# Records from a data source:

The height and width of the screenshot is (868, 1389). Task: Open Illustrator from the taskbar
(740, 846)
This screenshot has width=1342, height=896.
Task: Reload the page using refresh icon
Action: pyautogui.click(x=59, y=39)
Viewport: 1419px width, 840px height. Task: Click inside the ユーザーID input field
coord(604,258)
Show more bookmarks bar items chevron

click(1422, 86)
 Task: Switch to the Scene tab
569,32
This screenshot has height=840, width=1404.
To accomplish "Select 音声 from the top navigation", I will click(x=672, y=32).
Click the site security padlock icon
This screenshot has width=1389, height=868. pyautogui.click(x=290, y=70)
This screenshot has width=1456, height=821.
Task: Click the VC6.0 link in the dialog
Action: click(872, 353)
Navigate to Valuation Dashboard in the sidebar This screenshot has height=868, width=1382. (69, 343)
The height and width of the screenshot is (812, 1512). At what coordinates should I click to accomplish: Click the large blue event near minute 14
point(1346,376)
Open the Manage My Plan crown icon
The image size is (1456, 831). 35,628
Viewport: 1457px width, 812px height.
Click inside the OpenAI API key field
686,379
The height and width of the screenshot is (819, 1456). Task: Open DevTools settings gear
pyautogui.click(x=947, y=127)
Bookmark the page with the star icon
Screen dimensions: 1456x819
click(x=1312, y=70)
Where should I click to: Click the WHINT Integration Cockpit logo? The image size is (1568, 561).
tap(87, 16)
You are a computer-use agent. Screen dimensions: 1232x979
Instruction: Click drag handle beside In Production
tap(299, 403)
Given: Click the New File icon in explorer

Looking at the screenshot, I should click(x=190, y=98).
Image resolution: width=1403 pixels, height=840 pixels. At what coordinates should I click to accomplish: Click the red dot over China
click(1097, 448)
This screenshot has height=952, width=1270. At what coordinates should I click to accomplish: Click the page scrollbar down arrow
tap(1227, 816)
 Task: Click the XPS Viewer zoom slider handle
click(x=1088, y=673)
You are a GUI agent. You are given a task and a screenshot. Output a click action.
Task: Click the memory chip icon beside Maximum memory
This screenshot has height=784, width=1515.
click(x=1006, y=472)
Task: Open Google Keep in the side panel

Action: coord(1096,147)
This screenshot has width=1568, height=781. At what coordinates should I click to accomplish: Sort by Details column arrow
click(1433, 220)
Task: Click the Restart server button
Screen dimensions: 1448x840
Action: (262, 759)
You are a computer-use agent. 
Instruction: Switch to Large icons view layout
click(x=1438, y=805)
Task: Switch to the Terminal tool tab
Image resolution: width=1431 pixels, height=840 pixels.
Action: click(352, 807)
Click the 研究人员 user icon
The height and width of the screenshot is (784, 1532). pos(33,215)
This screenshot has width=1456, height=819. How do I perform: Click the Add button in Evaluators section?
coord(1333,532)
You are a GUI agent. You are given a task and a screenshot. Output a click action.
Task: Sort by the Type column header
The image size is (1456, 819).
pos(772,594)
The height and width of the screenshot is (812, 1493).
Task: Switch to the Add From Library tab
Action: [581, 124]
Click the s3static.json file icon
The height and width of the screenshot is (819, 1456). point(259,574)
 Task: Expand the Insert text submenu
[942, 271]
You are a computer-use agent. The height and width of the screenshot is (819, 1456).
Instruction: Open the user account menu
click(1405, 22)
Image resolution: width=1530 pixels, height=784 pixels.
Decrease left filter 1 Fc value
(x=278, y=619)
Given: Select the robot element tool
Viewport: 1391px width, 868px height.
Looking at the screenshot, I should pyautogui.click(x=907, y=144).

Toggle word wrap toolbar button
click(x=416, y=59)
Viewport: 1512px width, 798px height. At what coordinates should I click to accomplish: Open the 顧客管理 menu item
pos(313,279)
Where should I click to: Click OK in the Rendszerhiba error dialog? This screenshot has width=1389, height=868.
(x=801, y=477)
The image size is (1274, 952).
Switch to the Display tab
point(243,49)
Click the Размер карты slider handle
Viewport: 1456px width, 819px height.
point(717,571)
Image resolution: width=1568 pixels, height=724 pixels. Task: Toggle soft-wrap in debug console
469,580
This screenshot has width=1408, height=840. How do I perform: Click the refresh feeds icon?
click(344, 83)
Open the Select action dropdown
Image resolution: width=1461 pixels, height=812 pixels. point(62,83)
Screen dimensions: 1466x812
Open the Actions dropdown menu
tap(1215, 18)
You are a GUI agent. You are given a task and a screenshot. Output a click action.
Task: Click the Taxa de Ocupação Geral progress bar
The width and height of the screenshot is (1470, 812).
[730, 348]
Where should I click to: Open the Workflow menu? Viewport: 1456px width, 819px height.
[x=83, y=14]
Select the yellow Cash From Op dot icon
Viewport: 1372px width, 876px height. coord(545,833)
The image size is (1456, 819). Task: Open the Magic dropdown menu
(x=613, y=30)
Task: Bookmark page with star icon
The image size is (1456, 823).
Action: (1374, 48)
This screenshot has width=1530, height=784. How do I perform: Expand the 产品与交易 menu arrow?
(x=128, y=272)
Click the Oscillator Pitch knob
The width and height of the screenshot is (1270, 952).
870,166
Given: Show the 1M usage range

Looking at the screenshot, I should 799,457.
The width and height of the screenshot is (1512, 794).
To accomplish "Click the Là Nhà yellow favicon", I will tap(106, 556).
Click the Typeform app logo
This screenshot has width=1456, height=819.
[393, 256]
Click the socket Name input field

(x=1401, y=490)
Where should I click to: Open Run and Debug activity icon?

# Aim of the exercise:
Print the entire set of records again, exactly.

# Answer space:
The height and width of the screenshot is (868, 1389). Task: Open Illustrator from the taskbar
(740, 846)
This screenshot has width=1342, height=896.
Task: Reload the page using refresh icon
Action: pyautogui.click(x=59, y=39)
Viewport: 1419px width, 840px height. Task: Click inside the ユーザーID input field
coord(604,258)
Show more bookmarks bar items chevron

click(1422, 86)
 Task: Switch to the Scene tab
569,32
This screenshot has height=840, width=1404.
To accomplish "Select 音声 from the top navigation", I will click(x=672, y=32).
Click the site security padlock icon
This screenshot has width=1389, height=868. pyautogui.click(x=290, y=70)
This screenshot has width=1456, height=821.
Task: Click the VC6.0 link in the dialog
Action: click(872, 353)
Navigate to Valuation Dashboard in the sidebar This screenshot has height=868, width=1382. (69, 343)
The height and width of the screenshot is (812, 1512). At what coordinates should I click to accomplish: Click the large blue event near minute 14
point(1346,376)
Open the Manage My Plan crown icon
The image size is (1456, 831). 35,628
Viewport: 1457px width, 812px height.
Click inside the OpenAI API key field
686,379
The height and width of the screenshot is (819, 1456). Task: Open DevTools settings gear
pyautogui.click(x=947, y=127)
Bookmark the page with the star icon
Screen dimensions: 1456x819
click(x=1312, y=70)
Where should I click to: Click the WHINT Integration Cockpit logo? The image size is (1568, 561).
tap(87, 16)
You are a computer-use agent. Screen dimensions: 1232x979
Instruction: Click drag handle beside In Production
tap(299, 403)
Given: Click the New File icon in explorer

Looking at the screenshot, I should click(x=190, y=98).
Image resolution: width=1403 pixels, height=840 pixels. At what coordinates should I click to accomplish: Click the red dot over China
click(1097, 448)
This screenshot has height=952, width=1270. At what coordinates should I click to accomplish: Click the page scrollbar down arrow
tap(1227, 816)
 Task: Click the XPS Viewer zoom slider handle
click(x=1088, y=673)
You are a GUI agent. You are given a task and a screenshot. Output a click action.
Task: Click the memory chip icon beside Maximum memory
This screenshot has height=784, width=1515.
click(x=1006, y=472)
Task: Open Google Keep in the side panel

Action: coord(1096,147)
This screenshot has width=1568, height=781. At what coordinates should I click to accomplish: Sort by Details column arrow
click(1433, 220)
Task: Click the Restart server button
Screen dimensions: 1448x840
Action: (262, 759)
You are a computer-use agent. 
Instruction: Switch to Large icons view layout
click(x=1438, y=805)
Task: Switch to the Terminal tool tab
Image resolution: width=1431 pixels, height=840 pixels.
Action: click(352, 807)
Click the 研究人员 user icon
The height and width of the screenshot is (784, 1532). pos(33,215)
This screenshot has width=1456, height=819. How do I perform: Click the Add button in Evaluators section?
coord(1333,532)
You are a GUI agent. You are given a task and a screenshot. Output a click action.
Task: Sort by the Type column header
The image size is (1456, 819).
pos(772,594)
The height and width of the screenshot is (812, 1493).
Task: Switch to the Add From Library tab
Action: [581, 124]
Click the s3static.json file icon
The height and width of the screenshot is (819, 1456). point(259,574)
 Task: Expand the Insert text submenu
[942, 271]
You are a computer-use agent. The height and width of the screenshot is (819, 1456).
Instruction: Open the user account menu
click(1405, 22)
Image resolution: width=1530 pixels, height=784 pixels.
Decrease left filter 1 Fc value
(x=278, y=619)
Given: Select the robot element tool
Viewport: 1391px width, 868px height.
Looking at the screenshot, I should pyautogui.click(x=907, y=144).

Toggle word wrap toolbar button
click(x=416, y=59)
Viewport: 1512px width, 798px height. At what coordinates should I click to accomplish: Open the 顧客管理 menu item
pos(313,279)
Where should I click to: Click OK in the Rendszerhiba error dialog? This screenshot has width=1389, height=868.
(x=801, y=477)
The image size is (1274, 952).
Switch to the Display tab
point(243,49)
Click the Размер карты slider handle
Viewport: 1456px width, 819px height.
point(717,571)
Image resolution: width=1568 pixels, height=724 pixels. Task: Toggle soft-wrap in debug console
469,580
This screenshot has width=1408, height=840. How do I perform: Click the refresh feeds icon?
click(344, 83)
Open the Select action dropdown
Image resolution: width=1461 pixels, height=812 pixels. point(62,83)
Screen dimensions: 1466x812
Open the Actions dropdown menu
tap(1215, 18)
You are a GUI agent. You are given a task and a screenshot. Output a click action.
Task: Click the Taxa de Ocupação Geral progress bar
The width and height of the screenshot is (1470, 812).
[730, 348]
Where should I click to: Open the Workflow menu? Viewport: 1456px width, 819px height.
[x=83, y=14]
Select the yellow Cash From Op dot icon
Viewport: 1372px width, 876px height. coord(545,833)
The image size is (1456, 819). Task: Open the Magic dropdown menu
(x=613, y=30)
Task: Bookmark page with star icon
The image size is (1456, 823).
Action: (1374, 48)
This screenshot has width=1530, height=784. How do I perform: Expand the 产品与交易 menu arrow?
(x=128, y=272)
Click the Oscillator Pitch knob
The width and height of the screenshot is (1270, 952).
870,166
Given: Show the 1M usage range

Looking at the screenshot, I should 799,457.
The width and height of the screenshot is (1512, 794).
To accomplish "Click the Là Nhà yellow favicon", I will tap(106, 556).
Click the Typeform app logo
This screenshot has width=1456, height=819.
[393, 256]
Click the socket Name input field

(x=1401, y=490)
Where should I click to: Open Run and Debug activity icon?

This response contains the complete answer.